Kutipan Teks:
= = = = =

RADARRIAUNET.COM - Tuntutan menuju ke arah negara hukum dan demokrasi menjadi impian setiap negara atau paling tidak impian para teknokrat dalam negara tersebut. Tetapi, harus disadari, bahkan seorang ahli demokrasi sekelas Gramschi pun mengatakan bahwa negara demokrasi seperti yang diidealkan tidak akan pernah ada. Di samping itu, hukum sendiri adalah entitas yang bermuka dua. Di satu sisi, ia dapat menjadi senjata bagi rakyat untuk melindungi hak asasi manusia yang mereka miliki. Tapi, di sisi lain, hukum juga menjadi alat bagi penguasa untuk melegitimasi tindakan mereka yang sesungguhnya melanggar nilai-nilai etika.
Keberadaan calon tunggal menimbulkan beberapa masalah, pengaturan dalam UU No 8 Tahun 2015 tentang Pemilihan Kepala Daerah yang mengharuskan adanya minimal dua orang calon kepala daerah di tiap daerah menimbulkan kebuntuan. Ada beberapa daerah menjelang pilkada serentak 2015 lalu yang hanya memiliki satu orang calon. Jika sampai tanggal penutupan pendaftaran masih tetap satu orang, masa pendaftaran akan diperpanjang. Tetapi, apabila masih tetap satu orang, pilkada akan diundur hingga periode berikutnya. Padahal, pada periode mendatang masih tidak ada jaminan calon kepala daerah yang mendaftar akan lebih dari satu orang. Terang saja hal ini menimbulkan kebuntuan.
Akhirnya Mahkamah Konstitusi mengeluarkan Putusan MK No 100/PUU-XIII/2015 yang menurut sebagian pihak memutus kebuntuan yang selama ini terjadi. Dengan putusan MK tersebut, calon tunggal dapat tetap mengikuti pilkada serentak, yaitu dengan menyediakan gambar kosong di sebelah foto calon tunggal dalam kertas suara. Melalui sistem ini, pilkada serentak pada 2015 lalu dilangsungkan dengan lancar.
Masalah lain Menjelang pilkada serentak Februari 2017 mendatang, kekhawatiran para ahli terkait dinamika calon perseorangan ini mencuat. Keberhasilan keputusan MK dalam memecah kebuntuan pada pilkada serentak 2015 lalu ternyata justru menjadi momok yang dapat melumat sendi-sendi demokrasi Indonesia. Ketentuan calon tunggal ini dimanfaatkan oleh beberapa bakal calon kepala daerah dengan menguasai seluruh suara partai politik di daerahnya. Sehingga, tidak ada partai politik yang dapat mengusung pasangan calon kepala daerah lain. Kalaupun ada bakal calon lain yang berminat menjadi kepala daerah, dia akan kesulitan mencari perahu (partai politik) yang akan mengusungnya. Sementara, maju lewat jalur perseorangan dengan syarat yang begitu berat bukanlah alternatif mudah.

= = = = =

Data yang Ditampilkan:

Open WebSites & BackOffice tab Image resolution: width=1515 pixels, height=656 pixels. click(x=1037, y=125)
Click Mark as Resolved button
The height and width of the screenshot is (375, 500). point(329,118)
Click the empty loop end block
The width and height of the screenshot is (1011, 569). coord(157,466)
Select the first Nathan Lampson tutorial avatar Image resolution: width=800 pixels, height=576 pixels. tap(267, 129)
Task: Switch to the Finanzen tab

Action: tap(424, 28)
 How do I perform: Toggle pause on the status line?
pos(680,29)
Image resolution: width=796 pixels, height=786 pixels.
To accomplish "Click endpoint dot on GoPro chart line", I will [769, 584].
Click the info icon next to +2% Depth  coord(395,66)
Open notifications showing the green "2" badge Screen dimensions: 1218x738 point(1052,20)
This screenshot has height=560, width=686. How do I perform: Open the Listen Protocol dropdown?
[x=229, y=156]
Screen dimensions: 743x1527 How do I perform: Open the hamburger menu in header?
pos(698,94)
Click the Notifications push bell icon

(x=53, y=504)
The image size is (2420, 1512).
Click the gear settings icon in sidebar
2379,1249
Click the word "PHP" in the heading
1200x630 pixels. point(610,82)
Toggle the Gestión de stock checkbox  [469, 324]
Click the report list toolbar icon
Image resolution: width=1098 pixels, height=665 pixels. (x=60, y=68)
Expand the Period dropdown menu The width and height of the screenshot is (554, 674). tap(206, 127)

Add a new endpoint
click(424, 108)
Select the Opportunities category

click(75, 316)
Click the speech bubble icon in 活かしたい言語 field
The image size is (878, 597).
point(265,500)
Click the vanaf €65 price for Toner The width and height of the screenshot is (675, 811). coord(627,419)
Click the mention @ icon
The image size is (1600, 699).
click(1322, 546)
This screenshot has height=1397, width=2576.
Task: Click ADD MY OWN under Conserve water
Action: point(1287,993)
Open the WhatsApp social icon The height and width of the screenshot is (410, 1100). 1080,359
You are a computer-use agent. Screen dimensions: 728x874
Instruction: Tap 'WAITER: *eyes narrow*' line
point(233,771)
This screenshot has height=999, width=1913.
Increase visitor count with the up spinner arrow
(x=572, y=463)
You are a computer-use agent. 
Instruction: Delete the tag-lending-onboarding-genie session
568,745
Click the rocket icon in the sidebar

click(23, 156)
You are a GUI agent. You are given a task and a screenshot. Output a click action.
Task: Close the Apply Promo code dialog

= = = = =

Yang Perlu Dikerjakan:
(a) Ringkas paragraf dalam teks tentang calon tunggal pilkada yang diawali "Keberadaan calon tunggal menimbulkan beberapa masalah" menjadi daftar berbutir tanpa menghilangkan fakta utamanya.
(b) Tuliskan lanjutan teks tentang calon tunggal pilkada, dimulai tepat setelah kalimat terakhirnya.
Materi tersebut tidak berperan sama sekali di sini.

Jawaban Berurutan:
(a)
- UU No 8 Tahun 2015 tentang Pemilihan Kepala Daerah mewajibkan minimal dua calon kepala daerah di tiap daerah, sehingga keberadaan calon tunggal menimbulkan masalah.
- Menjelang pilkada serentak 2015, beberapa daerah hanya memiliki satu calon.
- Bila sampai penutupan pendaftaran calon tetap satu orang, masa pendaftaran diperpanjang.
- Bila masih tetap satu orang, pilkada diundur ke periode berikutnya.
- Pada periode mendatang pun tidak ada jaminan calon yang mendaftar lebih dari satu orang, sehingga terjadi kebuntuan.

(b)
Secara politis, seorang bakal calon kepala daerah yang memiliki modal besar dalam bursa pencalonan dapat saja membeli seluruh suara partai politik di daerahnya sehingga dia akan menjadi calon tunggal di daerah yang bersangkutan. Berdasarkan putusan MK, dengan dibolehkannya calon tunggal, dapat dikatakan secara otomatis calon tersebut akan terpilih. Tentu saja hal ini dapat membahayakan sistem demokrasi yang masih terus dibangun di Indonesia.
Tawaran solusi
Di tengah kondisi kesadaran politik dan demokrasi seperti saat ini, keberadaan calon tunggal dalam pilkada tidaklah tepat. Pasalnya, hal ini akan sangat berpotensi dimanfaatkan oleh orang-orang menjadikan kekuasaan sebagai orientasi utama. Oleh karena itu, penulis menawarkan untuk tetap mempertahankan syarat minimal dua pasangan calon, dengan beberapa tawaran perbaikan agar tidak terjadi kebuntuan.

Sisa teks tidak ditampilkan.